Elizondo fue un escritor cosmopolita, no sólo por sus lecturas —entre ellas su devoción por James Joyce y Ezra Pound—, desde pequeño, luego de sus primeros intentos por ser torero, a mediados de los años cuarenta es enviado a estudiar a un internado a Los Ángeles; poco después viaja a Ottawa donde cursa la preparatoria. Luego estuvo en Cambridge, La Sorbona y Peruggia. Su madre, Josefina Alcalde, laboraba en el servicio exterior. Fue asimismo profesor en la UNAM y asesor-lector en el Centro Mexicano de Escritores.
Libro-objeto
Estos Diarios se asientan en un libro-objeto, rico en testimonios fotográficos; la curaduría editorial y edición fueron realizadas por Gerardo Villadelángel Flores; el diseño correspondió a León Muñoz y Andrea García Flores. Y de la viuda del escritor, Paulina Lavista (1942), la selección y notas, además del prólogo, que es una pequeña joya autobiográfica que traza con elegancia sintética sus vida con el escritor, a quien conoció cuando ella tenía doce años y el veinticinco; se casarón cuando ella tenía 23 años; él, 36 (1968).

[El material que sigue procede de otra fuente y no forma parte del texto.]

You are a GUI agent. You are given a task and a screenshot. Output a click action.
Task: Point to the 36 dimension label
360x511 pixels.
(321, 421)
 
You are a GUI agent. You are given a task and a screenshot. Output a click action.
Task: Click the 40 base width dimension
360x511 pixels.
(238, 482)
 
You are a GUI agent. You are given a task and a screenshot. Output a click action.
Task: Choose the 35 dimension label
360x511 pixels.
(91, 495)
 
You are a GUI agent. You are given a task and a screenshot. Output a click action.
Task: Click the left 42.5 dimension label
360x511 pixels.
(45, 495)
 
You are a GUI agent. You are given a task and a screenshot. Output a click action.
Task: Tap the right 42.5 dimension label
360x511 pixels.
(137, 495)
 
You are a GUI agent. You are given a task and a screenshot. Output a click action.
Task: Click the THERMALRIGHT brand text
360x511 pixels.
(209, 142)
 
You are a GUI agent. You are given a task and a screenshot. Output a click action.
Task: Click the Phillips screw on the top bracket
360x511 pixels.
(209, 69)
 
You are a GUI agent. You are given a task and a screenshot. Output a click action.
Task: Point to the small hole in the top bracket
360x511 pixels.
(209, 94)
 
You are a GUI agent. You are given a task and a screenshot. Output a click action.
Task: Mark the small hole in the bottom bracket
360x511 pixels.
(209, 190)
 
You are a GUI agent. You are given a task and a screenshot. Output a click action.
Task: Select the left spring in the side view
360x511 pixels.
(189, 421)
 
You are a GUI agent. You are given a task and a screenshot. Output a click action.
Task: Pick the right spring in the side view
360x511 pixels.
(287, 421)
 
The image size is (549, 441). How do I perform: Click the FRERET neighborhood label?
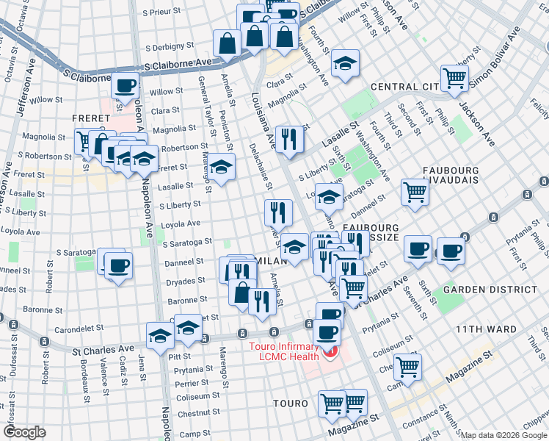[x=90, y=118]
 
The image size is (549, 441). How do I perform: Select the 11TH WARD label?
[x=486, y=329]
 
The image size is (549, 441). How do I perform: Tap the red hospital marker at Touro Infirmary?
[x=329, y=356]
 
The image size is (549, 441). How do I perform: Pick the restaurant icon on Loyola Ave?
[x=278, y=213]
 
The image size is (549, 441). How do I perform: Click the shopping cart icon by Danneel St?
[x=415, y=192]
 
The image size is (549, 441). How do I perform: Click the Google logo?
[x=24, y=432]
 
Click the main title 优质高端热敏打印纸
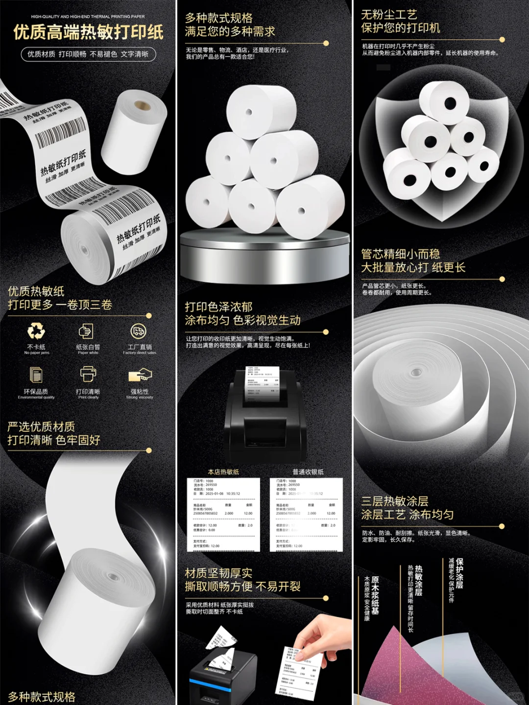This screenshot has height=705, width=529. [88, 32]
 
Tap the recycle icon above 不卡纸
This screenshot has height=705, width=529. [36, 331]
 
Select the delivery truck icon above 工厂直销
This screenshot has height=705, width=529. [139, 331]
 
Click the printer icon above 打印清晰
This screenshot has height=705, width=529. [88, 375]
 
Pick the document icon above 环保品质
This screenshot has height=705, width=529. [36, 375]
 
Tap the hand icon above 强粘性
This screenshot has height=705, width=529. [140, 376]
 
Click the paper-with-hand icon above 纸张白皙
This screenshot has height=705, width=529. [86, 331]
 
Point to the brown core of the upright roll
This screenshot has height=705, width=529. [143, 105]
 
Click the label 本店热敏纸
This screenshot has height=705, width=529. [223, 472]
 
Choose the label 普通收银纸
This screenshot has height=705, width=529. [308, 472]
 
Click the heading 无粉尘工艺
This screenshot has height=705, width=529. [389, 15]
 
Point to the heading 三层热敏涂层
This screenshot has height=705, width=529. [395, 501]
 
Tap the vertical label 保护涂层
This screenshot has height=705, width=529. [459, 573]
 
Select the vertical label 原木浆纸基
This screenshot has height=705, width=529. [375, 595]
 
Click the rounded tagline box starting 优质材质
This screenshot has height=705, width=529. [88, 54]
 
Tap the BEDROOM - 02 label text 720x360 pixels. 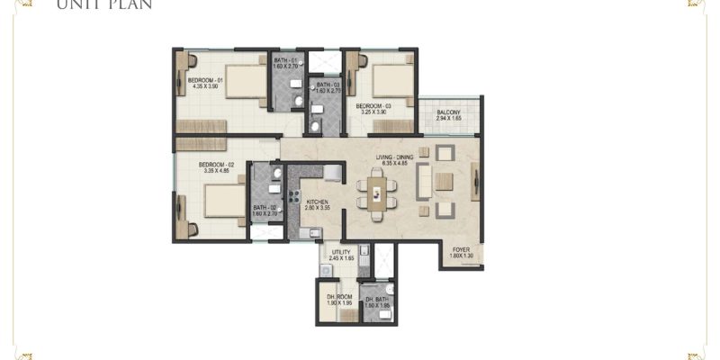[216, 165]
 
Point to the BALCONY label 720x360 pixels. [450, 112]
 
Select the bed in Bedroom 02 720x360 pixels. [220, 200]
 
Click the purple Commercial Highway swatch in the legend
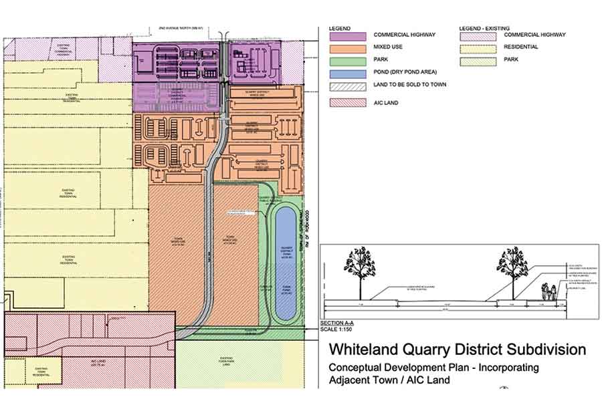coord(348,35)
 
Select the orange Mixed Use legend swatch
coord(348,48)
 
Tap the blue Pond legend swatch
coord(348,73)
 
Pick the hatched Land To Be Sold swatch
coord(348,86)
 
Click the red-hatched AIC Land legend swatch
coord(348,103)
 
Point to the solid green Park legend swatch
coord(348,61)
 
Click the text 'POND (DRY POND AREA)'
coord(405,73)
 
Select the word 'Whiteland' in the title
coord(365,350)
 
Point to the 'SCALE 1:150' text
coord(337,329)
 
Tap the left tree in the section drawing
coord(359,267)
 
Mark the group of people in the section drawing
coord(549,292)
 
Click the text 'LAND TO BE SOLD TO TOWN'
coord(410,85)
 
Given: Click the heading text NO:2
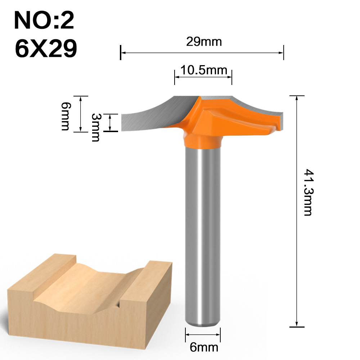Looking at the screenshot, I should coord(44,21).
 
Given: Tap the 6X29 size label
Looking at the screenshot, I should coord(46,48).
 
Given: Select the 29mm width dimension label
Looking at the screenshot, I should coord(204,42).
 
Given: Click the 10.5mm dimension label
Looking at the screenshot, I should coord(204,69).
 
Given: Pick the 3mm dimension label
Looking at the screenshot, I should coord(95,127).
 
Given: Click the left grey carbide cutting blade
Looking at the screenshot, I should coord(151,115).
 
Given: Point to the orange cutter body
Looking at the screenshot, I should coord(216,115).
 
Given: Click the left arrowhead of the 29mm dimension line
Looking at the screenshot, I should coord(122,53).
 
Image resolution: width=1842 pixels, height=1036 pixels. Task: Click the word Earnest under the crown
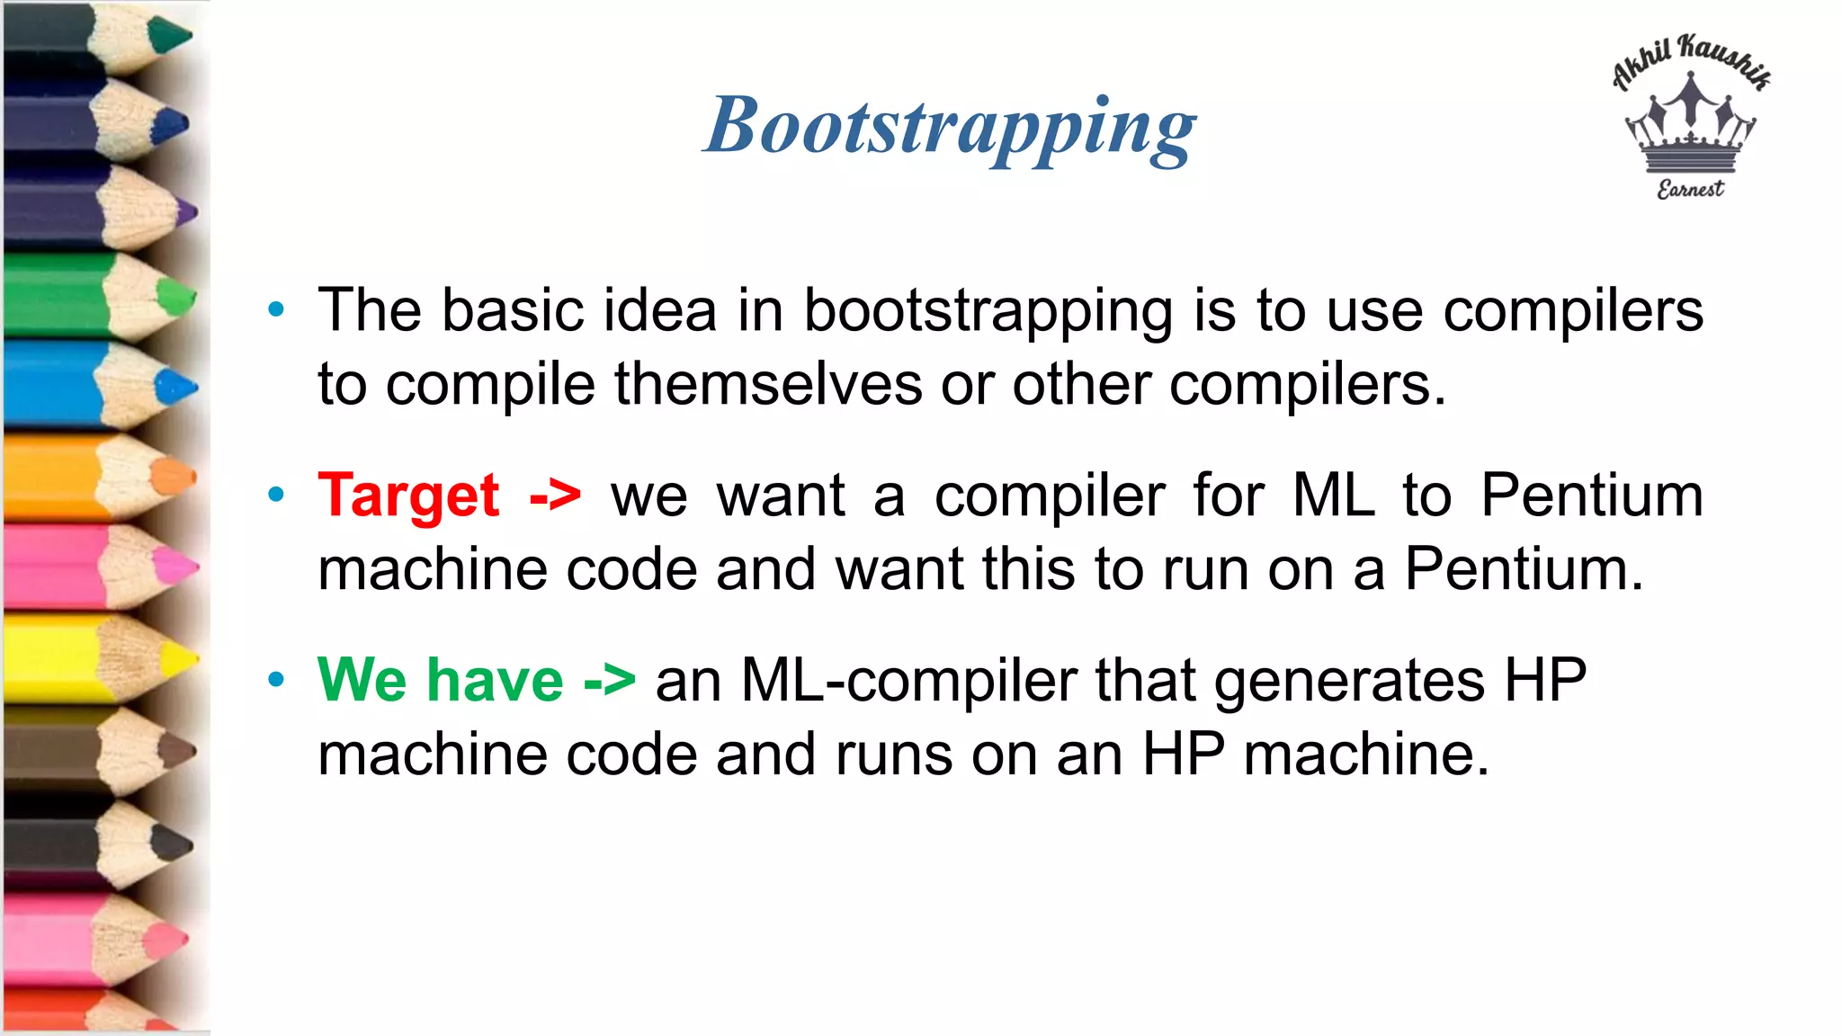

Los Diarios de Elizondo deben considerarse parte de su obra: por el oficio y artesanado escritural; por la constancia que mantiene la escritura que se despliega en su interior por diversos géneros, además de la autobiografía fragmentaria, la crónica: la historia cultural de una época vista y retenida en la vívida narración de más de cien cuadernos de diarios, cuyas últimas anotaciones están fechadas, tres días antes de su muerte; en suma, abarcan 30 mil cuartillas.
Los Diarios en Elizondo es un inagotable ejercicio de la memoria, lo que significa también su reconstrucción; un sostenido autoexamen de autoconsciencia de un creador que desde sus primeros fragmentos, cuando tenía 13 de edad, medita con gravedad amainada por aspiraciones idílicas, joviales y románticas.
A pesar de la imagen de indómito intelectual, Elizondo mantuvo un enorme arraigo a la familia. Su madre fue una figura central, aunque su comunicación no siempre fue plena.
La escritura en primera persona refleja, proyecta de manera sesgada o explícita el carácter del escribiente. Elizondo desde joven posee un ánimo torrencial que gira entre la lucidez, el discernimiento obsesivo y la puerilidad del feligrés sin capilla que busca el bien espiritual en medio de la desbordada existencia mundana que convivió con la exquisitez de los sentidos preceptúales que se han cultivado día a día, casi con obsesión, entre subversión y la rectitud emotivas.
La pasión y el deseo signan al joven que hacia los 20 años es un enamoradizo inveterado; entonces define su vocación como escritor, luego de haber estudiado pintura y mantener interés en el cine, influenciado por su padre, Salvador Elizondo Pani (1903-1976), productor de cine y guionista, a su vez, sobrino de Alberto J. Pani (1878-1955) que fuera secretario de Hacienda de Alvaro Obregón y Plutarco Elías Calles.
Crítica sin concesiones
La devoción de Elizondo por James Joyce es fundamental para que definiera su vocación literaria; su apasionada lectura de Ulises lo manifiesta.
Los Diarios de Elizondo reflejan una inteligencia preclara, excepcional capacidad para sintetizar, asimilar, debatir y escribir sobre los temas más disímbolos y por completo actualizadas. Hay líneas sentenciosas como cuando escribe el 13 de junio de 1955: “Estoy leyendo Pedro Páramo de Juan Rulfo, me parece un récit estupendo. Desde luego creo que Rulfo y Paz son los únicos que valen en la literatura mexicana”.
La vida doméstica, las artes, las humanidades, la vida pública; la severa autocritica y una visión realista del mundo que le rodea equilibran estos fascinantes Diarios, con ácido sentido del humor: crítica sin concesiones.
A pesar de la oscura realidad de México en 1985, escribió el 16 de mayo: “Comparativa o relativamente soy muy feliz en la realidad. La felicidad es una mezcla bien proporcionada de todas las sensaciones y todos los sentimientos”.
Salvador Elizondo, Diarios. 1945-1985,
FCE, México, 2015. Prólogo,
selección y notas de Paulina Lavista.